A Dunedin doctor allegedly offered a 16-year-old girl up to $20,000 for sex before later stabbing her to death, a court has been told.
Venod Skantha, 32, has pleaded not guilty to the murder of 16-year-old Amber-Rose Rush, who was found dead in her Corstorphine home in Dunedin on February 2 last year.
He also denies four counts of threatening to kill.
Amber-Rose was found by her mother Lisa Ann Rush dead in her bed, after sustaining six knife wounds to her neck and throat.
The victim was one of a large group of teens who the junior doctor was regularly associating with from 2017.
Rush was the one who discovered her daughter's body - when she went to let their elderly dog out of her bedroom around 9am the next morning.
She told police she noticed the dog had peed on the floor - then noticed a small patch of blood on bed.
"Amber was face down in bed – I thought she'd had a nosebleed... She got those sometimes - bad enough to soak a towel."
Rush said her daughter's head was buried under two pillows - but when she removed them she noticed Amber-Rose wasn't moving. It was then she knew something was wrong.
"I didn't move her, I didn't touch her, I didn't want to see.
"As a mother, I thought it was weird a 30-year-old was hanging out with 16-year-olds," she said.
Ms Rush recalled a time she picked Amber-Rose up from Skantha's home when she was unusually quiet and withdrawn.
One of the girl's friends later explained that the defendant had offered Amber-Rose money for sex. It began at $50 and ended at $20,000, they said.
"When I found out . . . I told her I wanted to kill him," Ms Rush said.
Amber-Rose ceased regular contact with Skantha until February 2018, when he accused her of using his credit card for online purchases.
She denied that, called him a "f***ing perv" and said he should own up to what he did.
The victim then posted screenshots from their conversation on Instagram, which sparked another online exchange in which the defendant asked the girl if she was serious about informing the authorities.
She said she was and told him: "You don't deserve to walk free."
Minutes later, Skantha allegedly asked a 16-year-old mutual friend to drive him to Amber-Rose's home and instructed he park round the corner from the house.
He said he had a "master plan" but would not reveal it, the boy said.
Skantha allegedly used a spare key to enter the home and muffled the girl's cries with a pillow before stabbing her to death.

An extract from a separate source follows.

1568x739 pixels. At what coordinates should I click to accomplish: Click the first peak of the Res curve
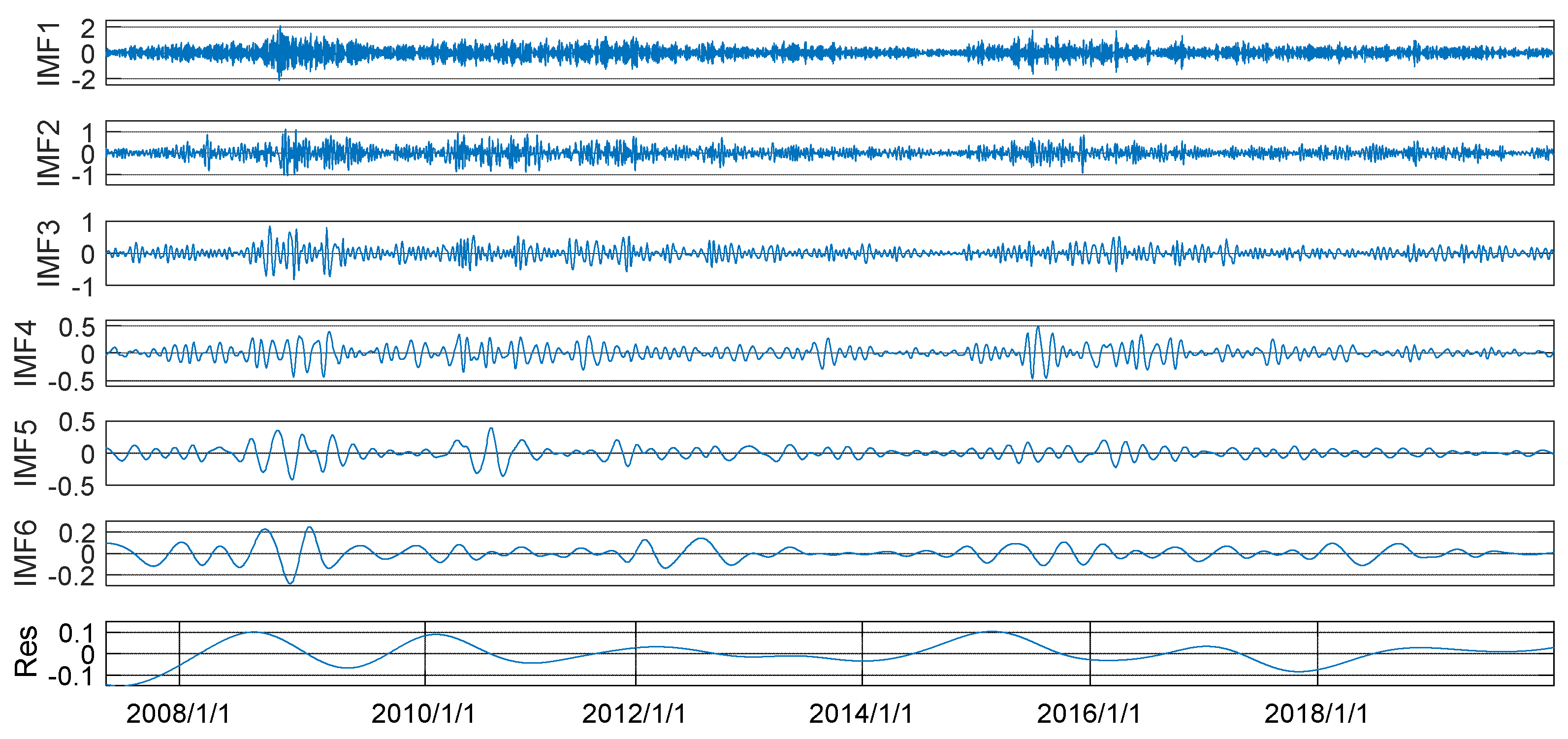[253, 632]
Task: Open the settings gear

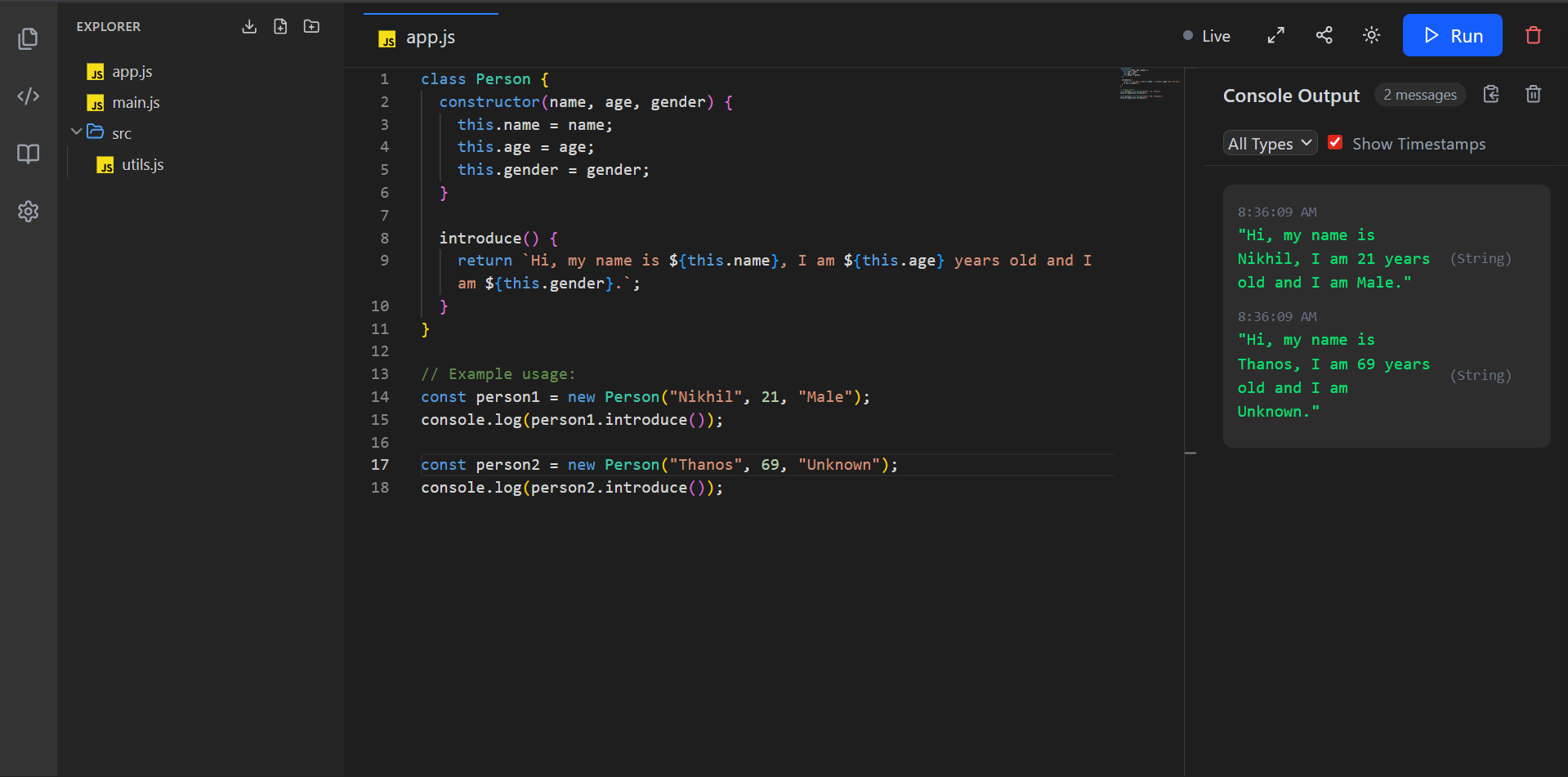Action: (x=28, y=212)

One injury penetrated through to the bone and almost severed her ear, the court heard.
Smith said police found blood, likely to be Amber-Rose's, in the passenger side of Skantha's silver BMW.

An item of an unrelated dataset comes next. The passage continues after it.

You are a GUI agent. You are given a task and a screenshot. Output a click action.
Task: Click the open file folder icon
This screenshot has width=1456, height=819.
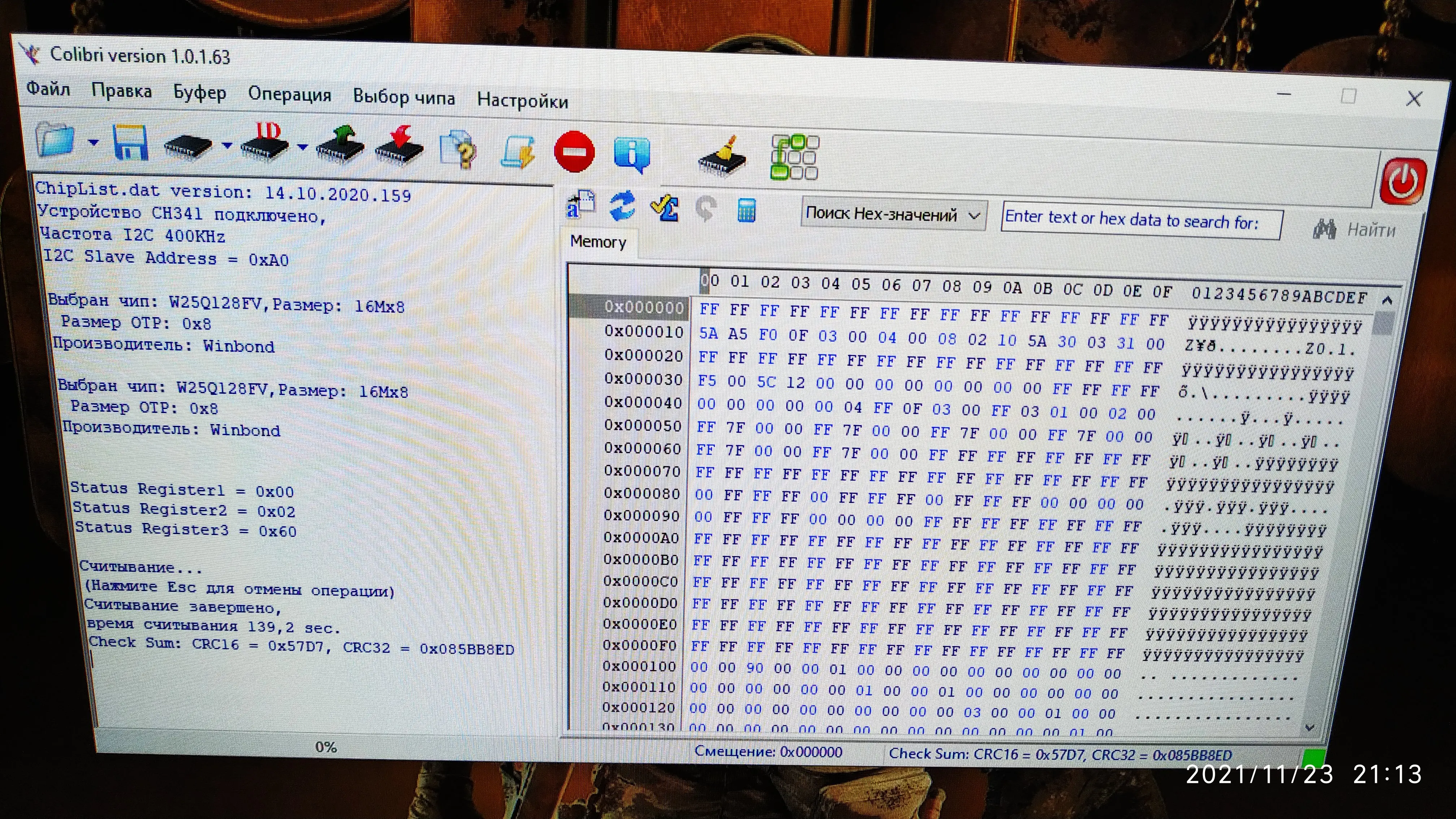tap(55, 140)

Further blood was found on the inside of a plastic bag in which the defendant allegedly put his clothes before burning them at his girlfriend's home in Balclutha.

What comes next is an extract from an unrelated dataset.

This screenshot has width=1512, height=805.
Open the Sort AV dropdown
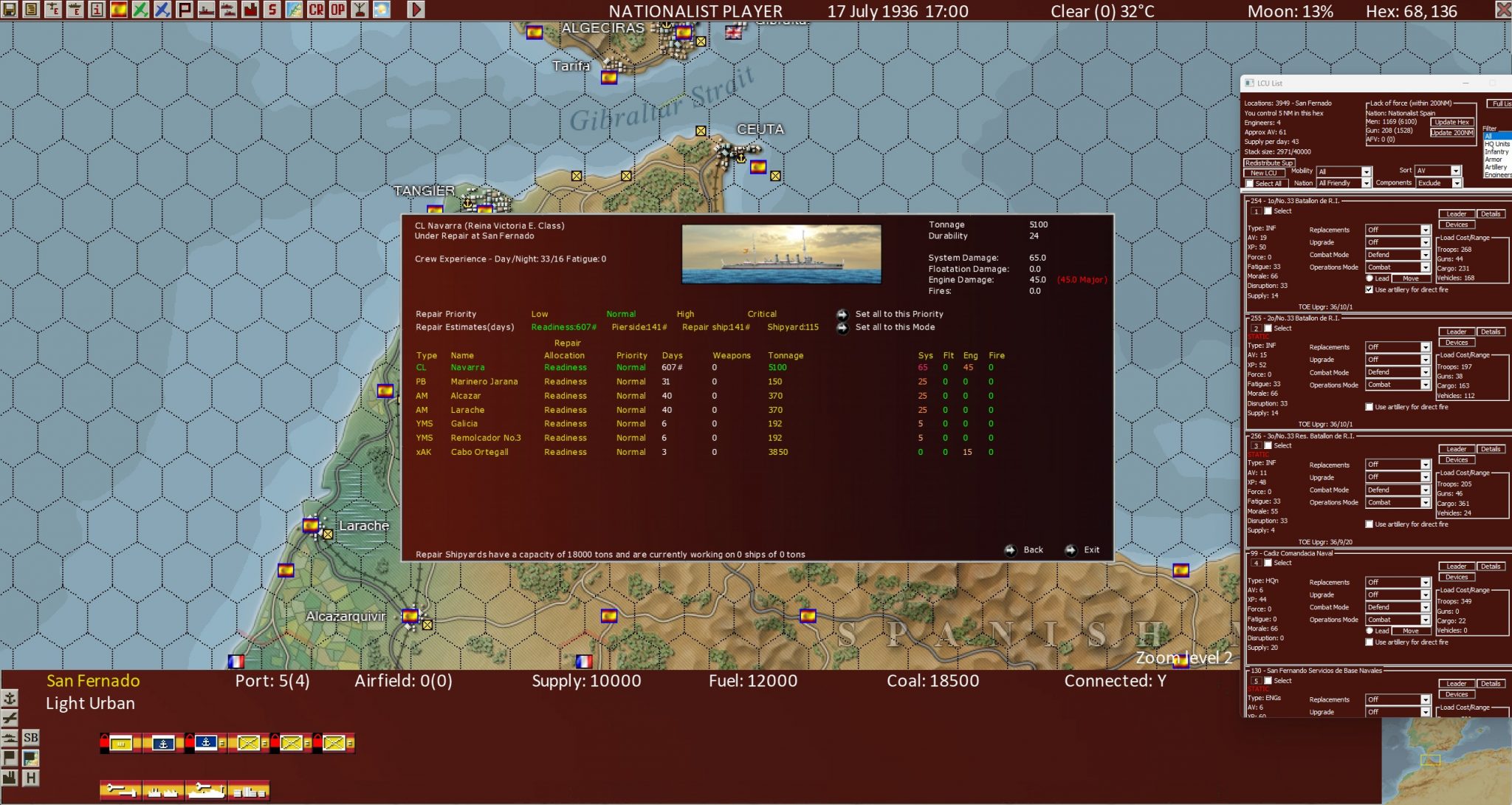1455,171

A pair of shoes at that address also had blood on them, the court heard.
Before dropping his teenage friend off at his home, Skantha allegedly threatened to kill him and three family members if he spoke of what happened.
Shortly after, however, the boy told his family and went to police.
Skantha also gave a statement in which he denied any role in Amber-Rose's death and downplayed the importance of the messages they had shared immediately prior.
"It was only the defendant who had a motive. That motive was significant," Smith said.
MURDERED TEEN'S THREAT TO EXPOSE DOCTOR: CROWN
Just minutes before Rush stabbed to death in her bed, she had threatened to expose a Dunedin doctor as a sex attacker, a court earlier heard.
Smith told the court this afternoon that the allegations would likely have ended the defendant's medical career and could have seen serious charges laid by police.
"Obviously he had a great deal to lose," he said.
The court heard Skantha was on a final warning over his conduct at Dunedin Hospital and had only evaded the sack by telling bosses that his mother had died.
Defence counsel Jonathan Eaton QC, in his opening address this afternoon, told the jury the evidence the Crown relied upon to prove the charge was either untruthful or unreliable.
It was accepted, Eaton said, that Amber-Rose was killed in her bed by an intruder, "an intruder who knew how to get into the house in the dark of night, an intruder who knew where her bedroom was. That intruder was not Venod Skantha".
He told the court the idea that the defendant committed murder to protect his career did not fit.
"It makes no sense."
The trial before Justice Gerald Nation and a jury of 10 men and two women is set down for six weeks and will hear evidence from nearly 100 witnesses.